A large university will begin a 13-day period during which students may register for that semester’s courses. Of those 13 days, the number of elapsed days before a randomly selected student registers has a continuous distribution with density function f (t) that is symmetric about t = 6.5 and proportional to 1/(t + 1) between days 0 and 6.5.A student registers at the 60th percentile of this distribution.Calculate the number of elapsed days in the registration period for this student.(A) 4.01
(B) 7.80
(C) 8.99
(D) 10.22
(E) 10.51

Answer 1

Answer:

8.99 days elapsed.

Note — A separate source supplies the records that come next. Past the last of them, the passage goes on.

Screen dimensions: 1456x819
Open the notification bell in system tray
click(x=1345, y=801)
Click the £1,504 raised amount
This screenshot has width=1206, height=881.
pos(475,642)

Option (C) is correct

Step-by-step explanation:

The distribution  has density function k/t+1 for a constant k and t between 0 and 6.5 . Since the distribution is symmetrical in 6.5, the area it forms between 0 and 6.5 should be 1/2, thus

$\frac{1}{2} = \int\limits_0^{6.5} \frac{k}{t+1} \, dt = k *(ln(t+1) \, |_0^{6.5}) = k * (ln(7.5)-ln(1)) = k*ln(7.5)$

Hence k = 1/(2ln(7.5)), approx 1/4.

We need to find the percentil 0.6, since the integral of the random variable is 1/2 over the first half, we need to find t such that the integral of the random variable between o and 6.5 + t is 0.6. This is equivalent to find t such that the integral between 6.5 and 6.5+t is 0.1. Due to the  over 6.5, this t should satisfy that the integral between 6.5-t and 6.5 is also 0.1. Lets compute the integral and find t

$\int\limits^{6.5}_{6.5-t} {\frac{k}{t+1}} \, dx = \frac{1}{2ln(7.5)}*(ln(t+1) \, |_{6.5-t}^{6.5} \, ) = \frac{1}{2ln(7.5)} * (ln(7.5)-ln(7.5-t)) = \\\frac{1}{2} - \frac{ln(7.5-t)}{2ln(7.5)} = 0.1$

Therefore,

$\frac{ln(7.5-t)}{2ln(7.5)} = 0.4\\\\ln(7.5-t) = 0.8*ln(7.5)\\\\7.5-t = e^{0.8*ln(7.5)}\\\\t = 7.5-e^{0.8*ln(7.5)} = 2.49$

As a result, the student sould have registered 2.49 days after the day 6.5, thus it should have registeredd at day 8.99. Option (C) is correct.